Posted March 01, 2012, at 1:16 p.m.
Last modified March 01, 2012, at 3:57 p.m.

BANGOR, Maine — One of two Quebec men charged with being part of an international telephone scam in the United States and Canada pleaded guilty Thursday in U.S. District Court to transportation of stolen property and possession of stolen property in interstate commerce.

A sentencing date has not been set for Nour-El-Dean Mouneimneh, 21. His co-defendant, Michael Angelo Giuffrida, 22, is scheduled to plead guilty to the same charges on March 22 in federal court in Bangor.

Both have been held without bail since March 26, 2011, when the Canadians pulled their rental car into a Houlton truck stop with a flat tire, according to an affidavit filed in U.S. District Court in Bangor.
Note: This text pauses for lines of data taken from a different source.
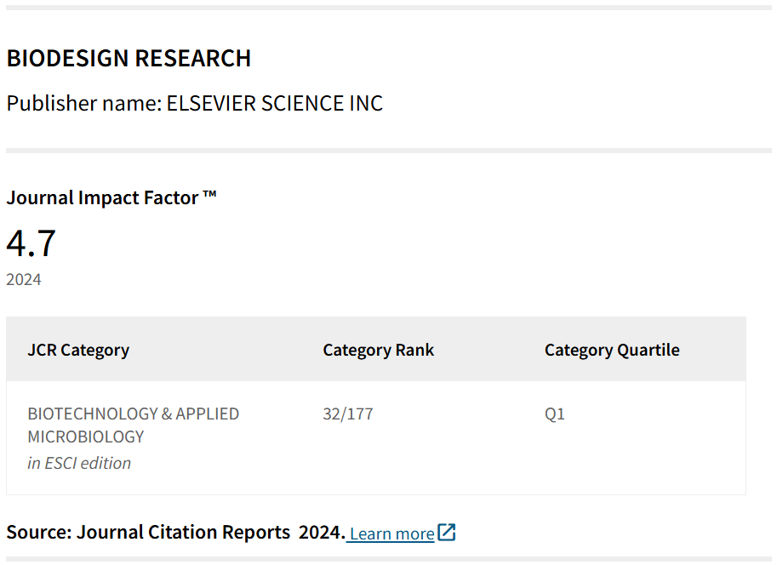Open the Learn more link
777x565 pixels.
click(391, 534)
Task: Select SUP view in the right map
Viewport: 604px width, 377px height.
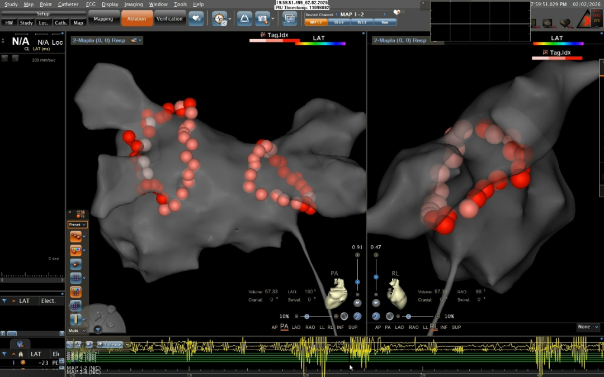Action: 456,327
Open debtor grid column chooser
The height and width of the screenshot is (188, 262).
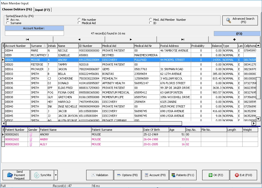pos(3,46)
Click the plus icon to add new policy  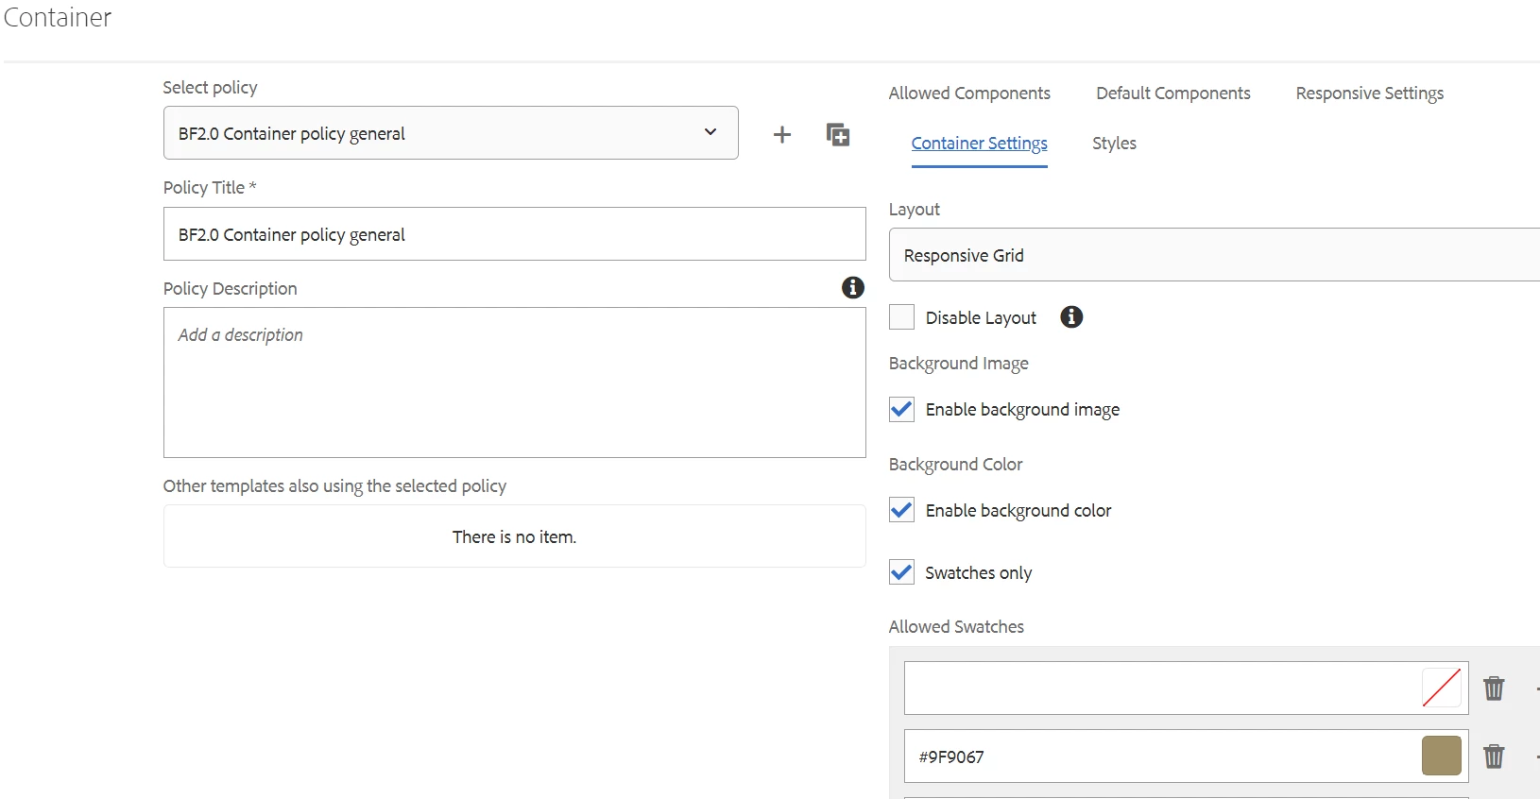pos(782,134)
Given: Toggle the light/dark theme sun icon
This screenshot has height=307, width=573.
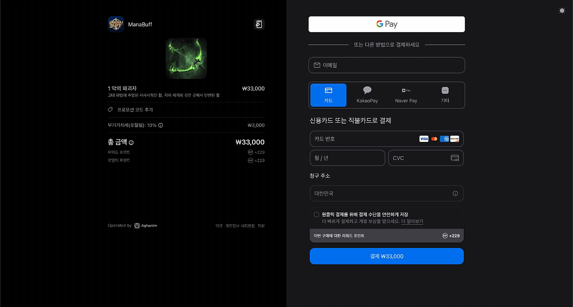Looking at the screenshot, I should [562, 10].
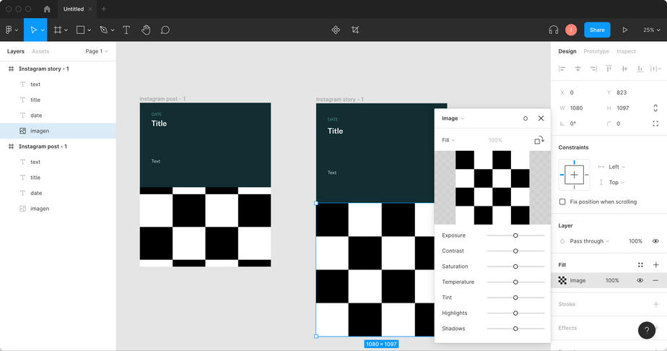The width and height of the screenshot is (667, 351).
Task: Click the Crop image icon
Action: coord(355,30)
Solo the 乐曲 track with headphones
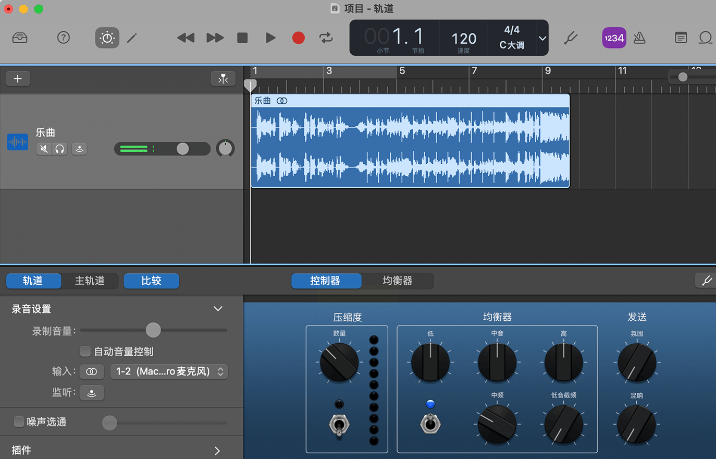 click(60, 149)
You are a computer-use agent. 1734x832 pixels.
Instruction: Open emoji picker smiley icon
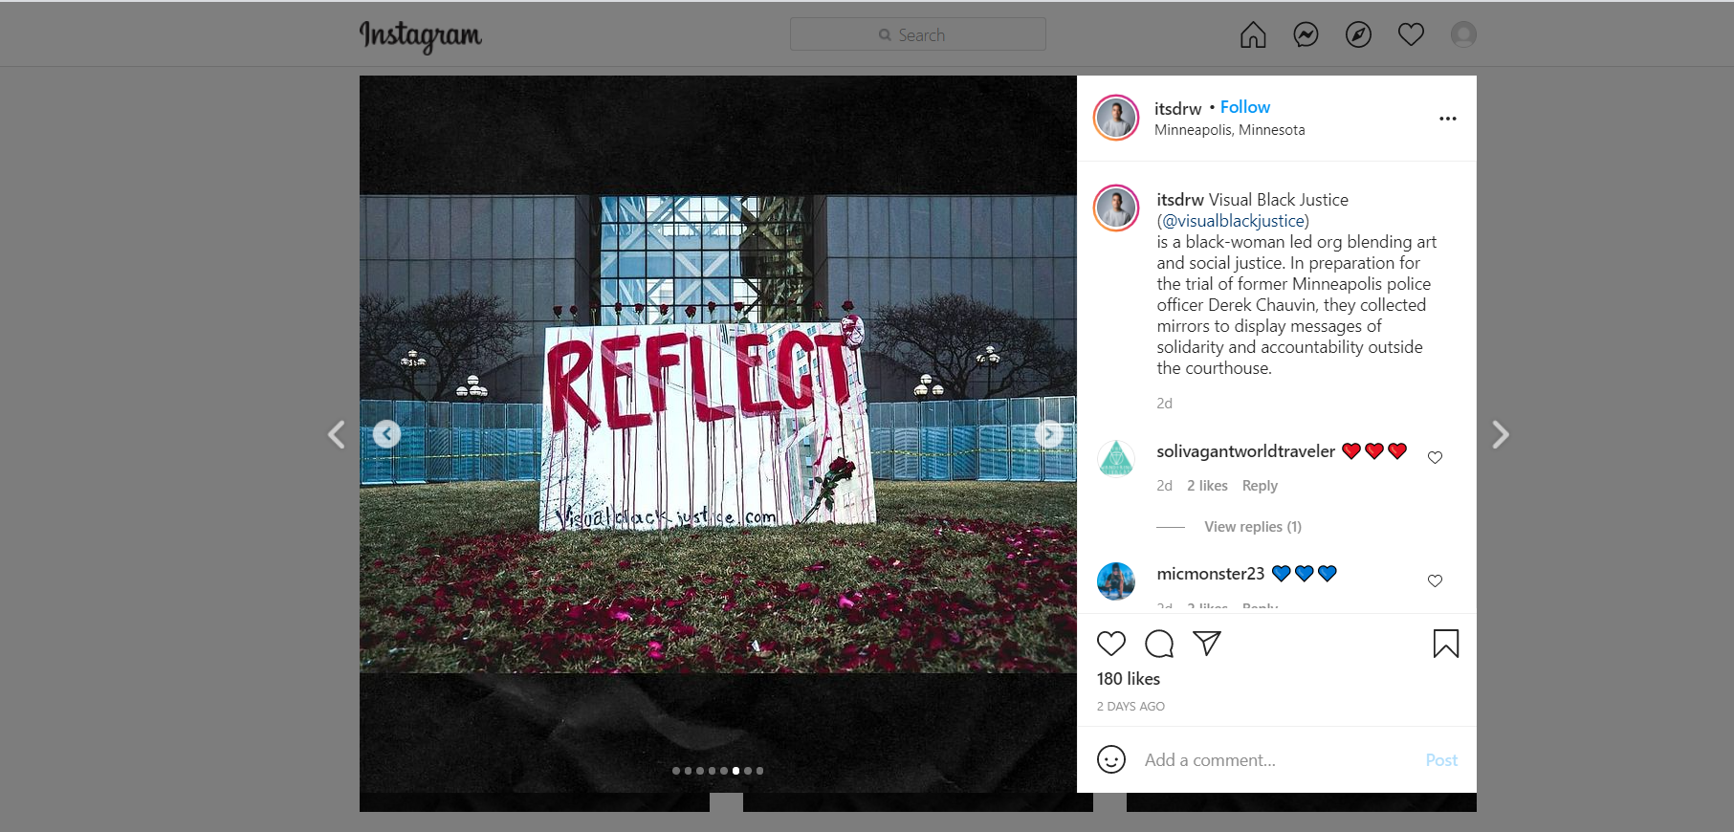pyautogui.click(x=1110, y=759)
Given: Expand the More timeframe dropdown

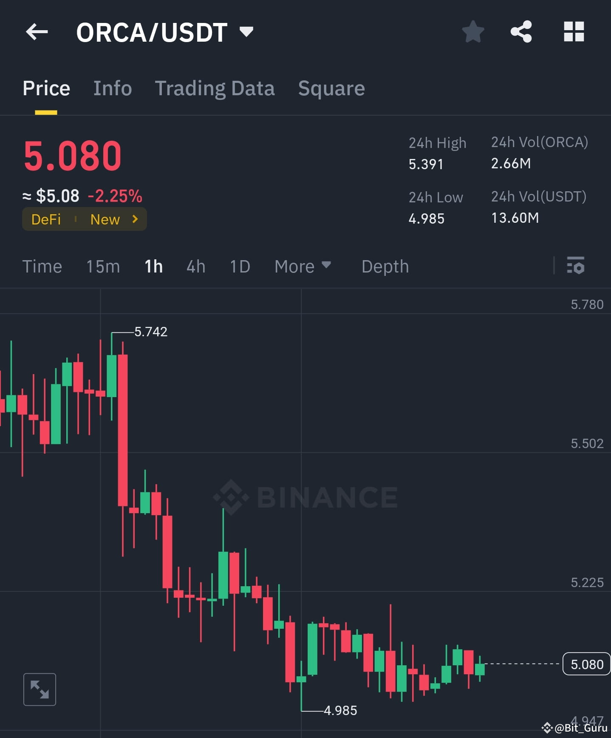Looking at the screenshot, I should tap(303, 267).
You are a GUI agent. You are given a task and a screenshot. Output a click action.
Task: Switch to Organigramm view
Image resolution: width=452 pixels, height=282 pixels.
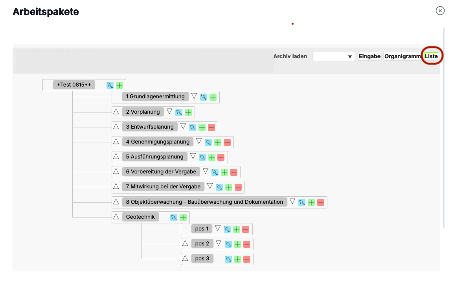[x=402, y=57]
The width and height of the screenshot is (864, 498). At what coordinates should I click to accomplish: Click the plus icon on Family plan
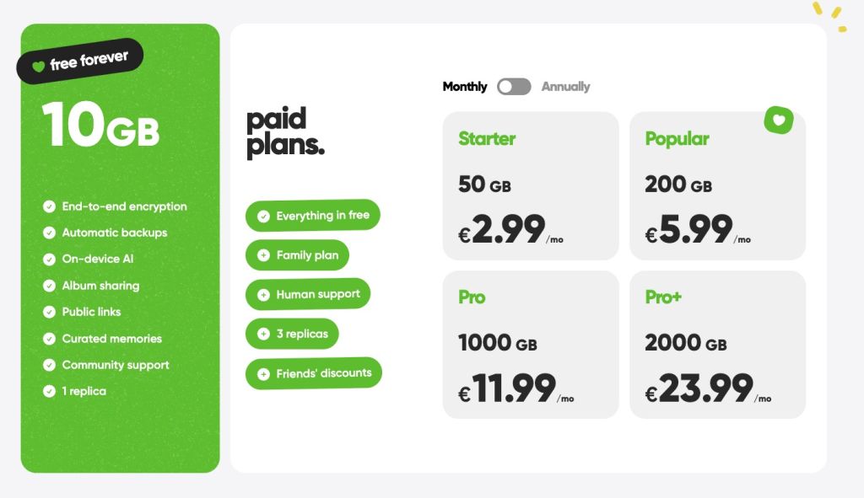point(263,255)
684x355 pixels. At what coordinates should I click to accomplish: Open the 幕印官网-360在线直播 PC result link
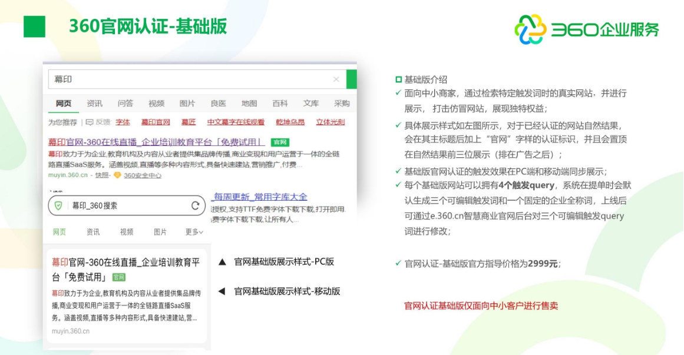coord(157,142)
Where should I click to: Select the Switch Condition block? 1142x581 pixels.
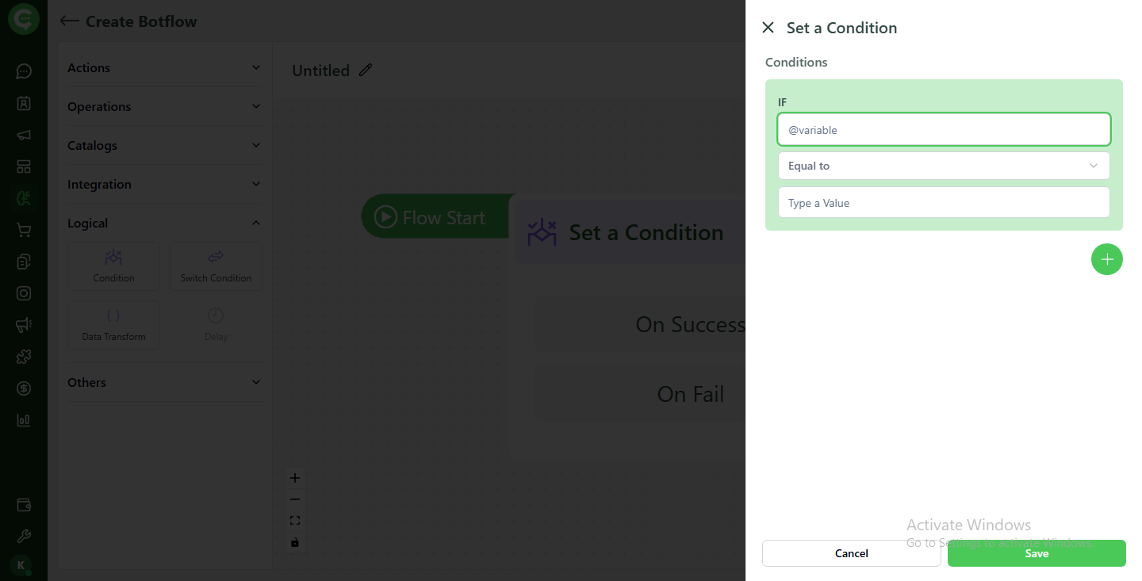[215, 266]
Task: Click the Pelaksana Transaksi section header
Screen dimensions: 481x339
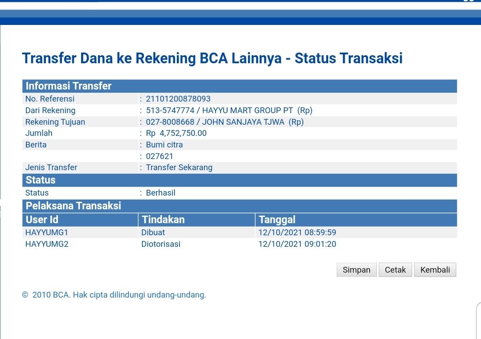Action: [x=73, y=206]
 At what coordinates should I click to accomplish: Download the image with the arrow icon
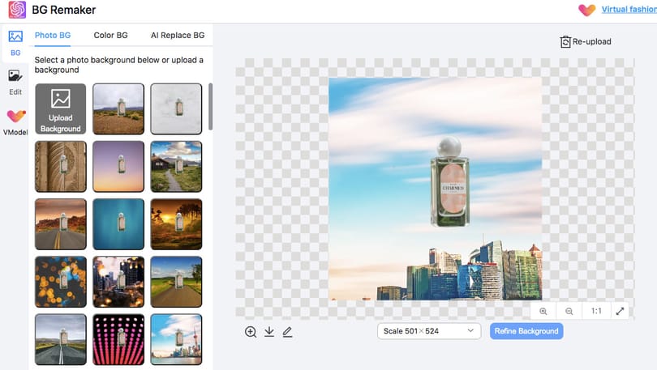pyautogui.click(x=269, y=332)

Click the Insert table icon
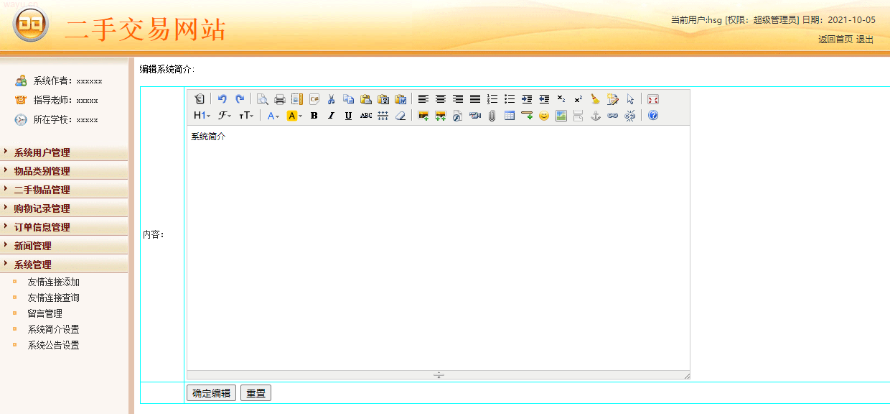pyautogui.click(x=510, y=116)
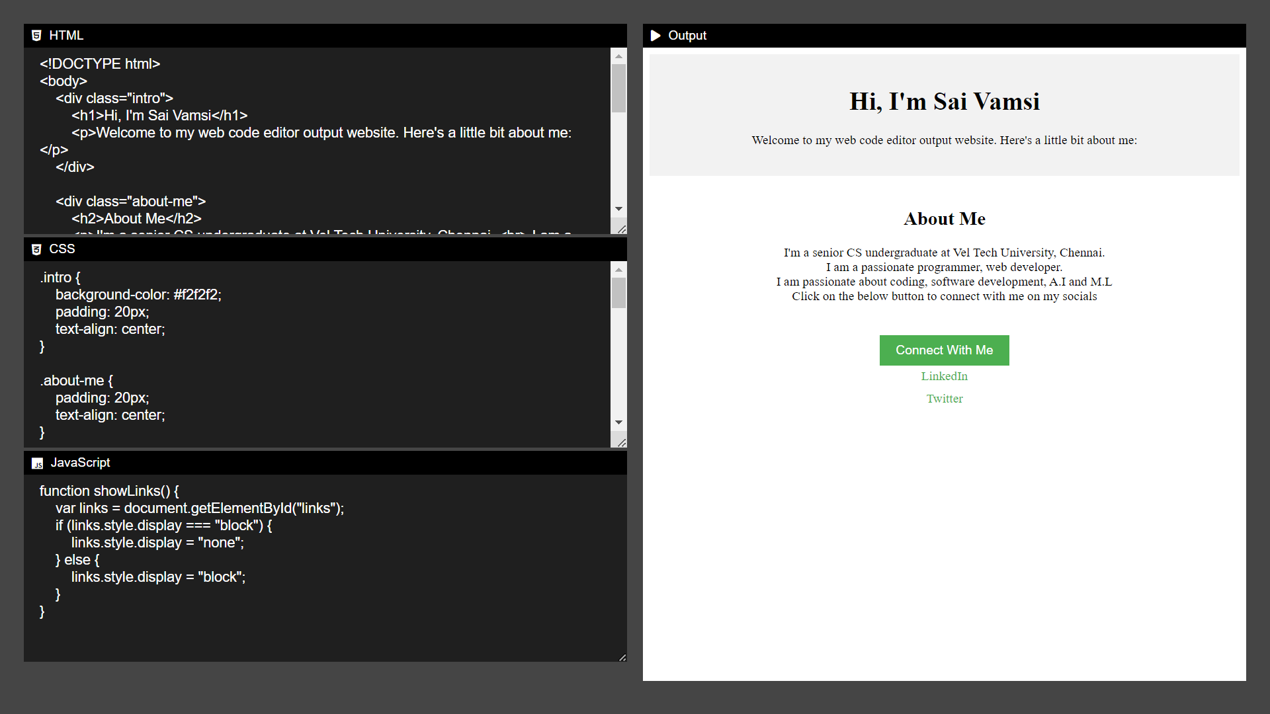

Agents with U.S. Customs and Border Protection pulled in behind the pair to warn them about the tire. When the men gave conflicting stories about when and where they entered the United States, the agents brought in a K-9 dog to sniff the car, the affidavit said. After the dog indicated the presence of contraband, agents searched the car.

In the spare tire well, agents found $89,808 in U.S. currency, $200 in Canadian money and $10,440 in Western Union traveler’s checks. They also found seven cellphones, a laptop and a global positioning device in duffel bags in the trunk.

By pleading guilty to the charges, Mouneimneh (pronounced MOON-ah-may) agreed to forfeit the cash and money orders found in the car, according to court documents.

From the traveler’s checks, investigators with the U.S. Bureau of Immigration and Customs Enforcement found that a Presque Isle woman and her son had sent a total of $56,000 in Western Union money orders to the pair during the month of March, according to the affidavit. The woman told ICE agents that she had received a phone call from a man who identified himself as a police sergeant in New York who said her grandson had been in an accident and was in trouble in Cincinnati, Ohio, and needed money.

The grandson, identified in the affidavit by the initials “W.S.,” left Portland about six years ago for Ohio and the grandmother had no contact information for him, according to the affidavit.

The investigation, with assistance from a Canadian watchdog group called Phonebusters, led to victims in Pennsylvania, Wisconsin and New Jersey, and clerks where the money orders were retrieved identified Giuffrida (pronounced JAH-froo-dah) and Mouneimneh from photos, according to the affidavit.

Mouneimneh denied initiating the scheme in a court document filed Tuesday by his attorney, James Nixon of Bangor. The defendant said that he and Giuffrida traveled to several states to pick up the money orders but did not make phone calls seeking the payments.

Information about who was behind the scam is not included in court documents filed in federal court in Maine.

Each man faces up to 10 years in federal prison and a fine of up to $250,000. They likely would be ordered to pay restitution. Both men agreed to waive their right to appeal their sentences to the 1st U.S. Circuit Court of Appeals in Boston if their sentences are no longer than two years, according to court documents.